Role of Nicotinamide Adenine Dinucleotide and Related Precursors as Therapeutic Targets for Age-Related Degenerative Diseases: Rationale, Biochemistry, Pharmacokinetics, and Outcomes.

Author information

1
1 Centre for Healthy Brain Ageing, School of Psychiatry, University of New South Wales , Sydney, Australia .
2
2 Australasian Research Institute , Sydney Adventist Hospital, Sydney, Australia .
3
3 BetterHumans, Inc. , Apple Valley, California.
4
4 Mark Wainwright Analytical Centre, University of New South Wales , Sydney, Australia .
5
5 School of Medical Sciences, University of New South Wales , Sydney, Australia .
6
6 Sydney Medical School, University of Sydney , Sydney, Australia .
7
7 Neuropsychiatric Institute, Euroa Centre, Prince of Wales Hospital , Sydney, Australia .

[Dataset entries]
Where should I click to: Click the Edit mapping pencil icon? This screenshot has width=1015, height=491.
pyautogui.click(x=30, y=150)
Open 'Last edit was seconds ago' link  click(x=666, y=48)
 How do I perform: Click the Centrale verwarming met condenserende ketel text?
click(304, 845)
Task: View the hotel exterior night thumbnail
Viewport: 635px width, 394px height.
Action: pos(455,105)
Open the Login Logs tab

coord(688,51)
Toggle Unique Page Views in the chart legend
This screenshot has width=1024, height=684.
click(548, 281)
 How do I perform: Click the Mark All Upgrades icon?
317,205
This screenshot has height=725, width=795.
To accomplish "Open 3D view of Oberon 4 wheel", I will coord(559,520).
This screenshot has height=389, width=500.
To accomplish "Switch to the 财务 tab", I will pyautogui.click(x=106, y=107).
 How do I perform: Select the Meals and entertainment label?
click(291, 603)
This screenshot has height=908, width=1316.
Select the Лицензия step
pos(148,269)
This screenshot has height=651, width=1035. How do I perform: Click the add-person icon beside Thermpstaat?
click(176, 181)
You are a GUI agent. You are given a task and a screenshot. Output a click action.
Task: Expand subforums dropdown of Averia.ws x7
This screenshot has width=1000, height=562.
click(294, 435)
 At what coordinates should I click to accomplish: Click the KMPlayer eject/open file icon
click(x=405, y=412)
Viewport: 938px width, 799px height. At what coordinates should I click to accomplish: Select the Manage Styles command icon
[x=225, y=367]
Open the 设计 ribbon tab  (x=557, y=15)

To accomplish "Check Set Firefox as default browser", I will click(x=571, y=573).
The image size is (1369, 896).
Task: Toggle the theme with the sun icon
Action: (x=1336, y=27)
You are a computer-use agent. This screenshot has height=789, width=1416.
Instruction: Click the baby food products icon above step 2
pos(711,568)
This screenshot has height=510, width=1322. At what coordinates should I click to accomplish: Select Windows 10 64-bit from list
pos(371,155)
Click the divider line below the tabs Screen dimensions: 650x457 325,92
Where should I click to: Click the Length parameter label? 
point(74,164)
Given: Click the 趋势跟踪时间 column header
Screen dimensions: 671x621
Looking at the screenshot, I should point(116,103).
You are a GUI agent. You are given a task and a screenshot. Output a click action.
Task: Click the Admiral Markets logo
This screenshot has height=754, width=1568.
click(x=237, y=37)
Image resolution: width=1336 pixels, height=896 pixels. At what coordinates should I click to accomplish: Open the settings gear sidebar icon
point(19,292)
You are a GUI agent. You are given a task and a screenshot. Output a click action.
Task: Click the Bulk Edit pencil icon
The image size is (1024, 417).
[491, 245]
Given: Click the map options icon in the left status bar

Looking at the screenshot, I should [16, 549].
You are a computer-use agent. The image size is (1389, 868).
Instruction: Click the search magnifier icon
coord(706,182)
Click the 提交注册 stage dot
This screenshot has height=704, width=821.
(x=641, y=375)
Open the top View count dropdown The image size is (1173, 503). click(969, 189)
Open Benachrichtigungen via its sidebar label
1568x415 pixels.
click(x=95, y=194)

Exercise set –
**1)** Which affiliation in the extract is located in Apple Valley, California?
**2)** Reproduce the extract word for word, starting at "Role of Nicotinamide" and ending at "Hospital, Sydney, Australia .".
The records are unrelated to the extract.

Responses by item number –
**1)** BetterHumans, Inc.

**2)**
Role of Nicotinamide Adenine Dinucleotide and Related Precursors as Therapeutic Targets for Age-Related Degenerative Diseases: Rationale, Biochemistry, Pharmacokinetics, and Outcomes.

Author information

1
1 Centre for Healthy Brain Ageing, School of Psychiatry, University of New South Wales , Sydney, Australia .
2
2 Australasian Research Institute , Sydney Adventist Hospital, Sydney, Australia .